Reports told of Hashmi having taken about 2.5 hours of shut eye after the plane taking off.

Hashmi — who gets paid the equivalent of about $1,500 a month to train pilots — left the trainee, Mohammad Asad Ali, in control of the flight while First Officer Ali Hassan Yazdani sat in an observer’s seat. 

One of the 305 passengers aboard noticed the napping captain, before (naturally) snapping a photo of our collective hero and complaining. 

A senior flight attendant mentioned the complaint in her flight log.

‘Passenger (Seat 1 D) complained that while the captain was sleeping in business class cabin, I (the passenger) do not feel safe. It had been explained that two other crew members were in the cockpit but he said that he would follow the matter and write down a complaint card as well,’ purser Nazneen Haider wrote.

Of note, both pilots in the cockpit failed to report the incident to PIA management.

The airline also tried to avoid an inquiry of Hashmi, a former president of the influential Pakistan Air Lines Pilots Association‘but later caved in to pressure from above.’

Hashmi, who eventually was removed from flight duty for the incident, has compromised passenger safety before, dawn.com reported.

DATA LINES:

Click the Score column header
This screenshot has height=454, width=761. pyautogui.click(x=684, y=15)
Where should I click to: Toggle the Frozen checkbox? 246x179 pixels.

COMPLETE THE FOLLOWING:
• 1. Restate the report on the sleeping captain, starting at "Reports told of" and ending at "an observer’s seat.", and swap "trainee" for "student pilot".
• 2. Carry on the report about the captain who slept during the flight, beginning after its final sentence.

PER-TASK OUTPUTS:
• 1.
Reports told of Hashmi having taken about 2.5 hours of shut eye after the plane taking off.

Hashmi — who gets paid the equivalent of about $1,500 a month to train pilots — left the student pilot, Mohammad Asad Ali, in control of the flight while First Officer Ali Hassan Yazdani sat in an observer’s seat.

• 2.
During his tenure as PALPA president, he had flown long-haul trans-Atlantic flights several times without first resting for the prescribed duration and gotten away with it.

It is not uncommon for pilot to take short breaks on long-haul flights, however it is usually done so in a small cabin tucked behind the cockpit, out of view of passengers.

In June 2009, Captain Marc Dubois retired to the cabin of his Air France jet for a rest after sleeping for just one hour before the flight, leaving a junior co-pilot at the controls.

Pierre-Cedric Bonin, 32, and fellow co-pilot David Robert, 37, were unable to control the Airbus A330 after it hit a thunderstorm over the Atlantic Ocean.

The plane crashed into the ocean, killing all 228 people on board.